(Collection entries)
......
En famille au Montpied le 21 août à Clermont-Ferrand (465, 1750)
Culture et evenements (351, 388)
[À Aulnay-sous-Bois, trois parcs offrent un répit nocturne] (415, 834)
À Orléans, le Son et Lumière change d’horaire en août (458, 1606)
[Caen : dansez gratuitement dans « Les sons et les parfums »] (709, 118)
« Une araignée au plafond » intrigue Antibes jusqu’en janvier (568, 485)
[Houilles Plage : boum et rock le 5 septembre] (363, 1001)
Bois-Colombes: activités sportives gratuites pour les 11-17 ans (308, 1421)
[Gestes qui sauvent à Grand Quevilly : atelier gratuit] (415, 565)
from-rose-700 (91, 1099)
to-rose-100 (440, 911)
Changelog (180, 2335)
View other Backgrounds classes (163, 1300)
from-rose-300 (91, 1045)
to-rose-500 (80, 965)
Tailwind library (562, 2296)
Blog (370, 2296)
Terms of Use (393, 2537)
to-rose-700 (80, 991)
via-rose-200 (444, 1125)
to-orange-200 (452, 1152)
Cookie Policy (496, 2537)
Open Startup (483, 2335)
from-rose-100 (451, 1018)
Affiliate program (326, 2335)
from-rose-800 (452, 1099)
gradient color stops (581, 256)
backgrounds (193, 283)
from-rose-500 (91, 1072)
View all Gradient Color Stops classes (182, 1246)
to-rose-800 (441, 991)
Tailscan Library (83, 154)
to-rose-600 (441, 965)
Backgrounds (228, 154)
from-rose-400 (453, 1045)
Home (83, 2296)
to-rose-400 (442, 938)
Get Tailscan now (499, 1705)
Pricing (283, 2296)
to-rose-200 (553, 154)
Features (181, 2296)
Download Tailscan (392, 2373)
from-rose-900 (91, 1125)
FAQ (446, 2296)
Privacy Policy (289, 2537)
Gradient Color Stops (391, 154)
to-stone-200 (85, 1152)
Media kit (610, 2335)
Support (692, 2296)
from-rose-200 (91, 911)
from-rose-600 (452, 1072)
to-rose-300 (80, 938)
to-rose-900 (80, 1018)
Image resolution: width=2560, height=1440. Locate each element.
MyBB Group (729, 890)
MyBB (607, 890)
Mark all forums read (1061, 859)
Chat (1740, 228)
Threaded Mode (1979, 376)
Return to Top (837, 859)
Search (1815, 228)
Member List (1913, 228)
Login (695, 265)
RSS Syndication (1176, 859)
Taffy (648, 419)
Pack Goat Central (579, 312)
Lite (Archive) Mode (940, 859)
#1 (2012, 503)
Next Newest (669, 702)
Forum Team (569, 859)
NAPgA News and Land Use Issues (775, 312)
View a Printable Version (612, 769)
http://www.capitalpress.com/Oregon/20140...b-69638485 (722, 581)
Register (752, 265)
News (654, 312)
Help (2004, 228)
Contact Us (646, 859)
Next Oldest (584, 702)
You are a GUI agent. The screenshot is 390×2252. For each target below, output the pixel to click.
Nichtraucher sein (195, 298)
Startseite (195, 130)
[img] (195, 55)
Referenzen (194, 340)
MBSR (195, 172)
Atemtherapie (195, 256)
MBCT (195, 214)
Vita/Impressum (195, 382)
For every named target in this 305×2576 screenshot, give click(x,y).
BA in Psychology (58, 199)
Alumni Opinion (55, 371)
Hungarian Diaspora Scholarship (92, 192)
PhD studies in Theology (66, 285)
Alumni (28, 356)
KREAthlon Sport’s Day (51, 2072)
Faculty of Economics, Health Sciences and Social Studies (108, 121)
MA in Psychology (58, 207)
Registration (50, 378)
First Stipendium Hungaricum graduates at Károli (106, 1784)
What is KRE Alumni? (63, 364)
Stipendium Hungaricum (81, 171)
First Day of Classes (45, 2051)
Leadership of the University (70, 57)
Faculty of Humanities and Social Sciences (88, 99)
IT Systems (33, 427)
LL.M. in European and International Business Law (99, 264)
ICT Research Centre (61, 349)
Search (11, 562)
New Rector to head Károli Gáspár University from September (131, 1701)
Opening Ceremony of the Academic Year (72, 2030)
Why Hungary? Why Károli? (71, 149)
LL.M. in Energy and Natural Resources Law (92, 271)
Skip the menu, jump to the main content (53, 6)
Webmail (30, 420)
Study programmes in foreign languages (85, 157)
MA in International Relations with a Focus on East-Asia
......
Every entry is to be restated word for word.

En famille au Montpied le 21 août à Clermont-Ferrand (465, 1750)
Culture et evenements (351, 388)
[À Aulnay-sous-Bois, trois parcs offrent un répit nocturne] (415, 834)
À Orléans, le Son et Lumière change d’horaire en août (458, 1606)
[Caen : dansez gratuitement dans « Les sons et les parfums »] (709, 118)
« Une araignée au plafond » intrigue Antibes jusqu’en janvier (568, 485)
[Houilles Plage : boum et rock le 5 septembre] (363, 1001)
Bois-Colombes: activités sportives gratuites pour les 11-17 ans (308, 1421)
[Gestes qui sauvent à Grand Quevilly : atelier gratuit] (415, 565)
from-rose-700 (91, 1099)
to-rose-100 (440, 911)
Changelog (180, 2335)
View other Backgrounds classes (163, 1300)
from-rose-300 (91, 1045)
to-rose-500 (80, 965)
Tailwind library (562, 2296)
Blog (370, 2296)
Terms of Use (393, 2537)
to-rose-700 (80, 991)
via-rose-200 (444, 1125)
to-orange-200 (452, 1152)
Cookie Policy (496, 2537)
Open Startup (483, 2335)
from-rose-100 (451, 1018)
Affiliate program (326, 2335)
from-rose-800 (452, 1099)
gradient color stops (581, 256)
backgrounds (193, 283)
from-rose-500 (91, 1072)
View all Gradient Color Stops classes (182, 1246)
to-rose-800 (441, 991)
Tailscan Library (83, 154)
to-rose-600 (441, 965)
Backgrounds (228, 154)
from-rose-400 (453, 1045)
Home (83, 2296)
to-rose-400 (442, 938)
Get Tailscan now (499, 1705)
Pricing (283, 2296)
to-rose-200 (553, 154)
Features (181, 2296)
Download Tailscan (392, 2373)
from-rose-900 (91, 1125)
FAQ (446, 2296)
Privacy Policy (289, 2537)
Gradient Color Stops (391, 154)
to-stone-200 (85, 1152)
Media kit (610, 2335)
Support (692, 2296)
from-rose-200 (91, 911)
from-rose-600 (452, 1072)
to-rose-300 (80, 938)
to-rose-900 (80, 1018)
Image resolution: width=2560, height=1440. Locate each element.
MyBB Group (729, 890)
MyBB (607, 890)
Mark all forums read (1061, 859)
Chat (1740, 228)
Threaded Mode (1979, 376)
Return to Top (837, 859)
Search (1815, 228)
Member List (1913, 228)
Login (695, 265)
RSS Syndication (1176, 859)
Taffy (648, 419)
Pack Goat Central (579, 312)
Lite (Archive) Mode (940, 859)
#1 (2012, 503)
Next Newest (669, 702)
Forum Team (569, 859)
NAPgA News and Land Use Issues (775, 312)
View a Printable Version (612, 769)
http://www.capitalpress.com/Oregon/20140...b-69638485 (722, 581)
Register (752, 265)
News (654, 312)
Help (2004, 228)
Contact Us (646, 859)
Next Oldest (584, 702)
You are a GUI agent. The screenshot is 390×2252. For each target below, output the pixel to click.
Nichtraucher sein (195, 298)
Startseite (195, 130)
[img] (195, 55)
Referenzen (194, 340)
MBSR (195, 172)
Atemtherapie (195, 256)
MBCT (195, 214)
Vita/Impressum (195, 382)
For every named target in this 305×2576 screenshot, give click(x,y).
BA in Psychology (58, 199)
Alumni Opinion (55, 371)
Hungarian Diaspora Scholarship (92, 192)
PhD studies in Theology (66, 285)
Alumni (28, 356)
KREAthlon Sport’s Day (51, 2072)
Faculty of Economics, Health Sciences and Social Studies (108, 121)
MA in Psychology (58, 207)
Registration (50, 378)
First Stipendium Hungaricum graduates at Károli (106, 1784)
What is KRE Alumni? (63, 364)
Stipendium Hungaricum (81, 171)
First Day of Classes (45, 2051)
Leadership of the University (70, 57)
Faculty of Humanities and Social Sciences (88, 99)
IT Systems (33, 427)
LL.M. in European and International Business Law (99, 264)
ICT Research Centre (61, 349)
Search (11, 562)
New Rector to head Károli Gáspár University from September (131, 1701)
Opening Ceremony of the Academic Year (72, 2030)
Why Hungary? Why Károli? (71, 149)
LL.M. in Energy and Natural Resources Law (92, 271)
Skip the menu, jump to the main content (53, 6)
Webmail (30, 420)
Study programmes in foreign languages (85, 157)
MA in International Relations with a Focus on East-Asia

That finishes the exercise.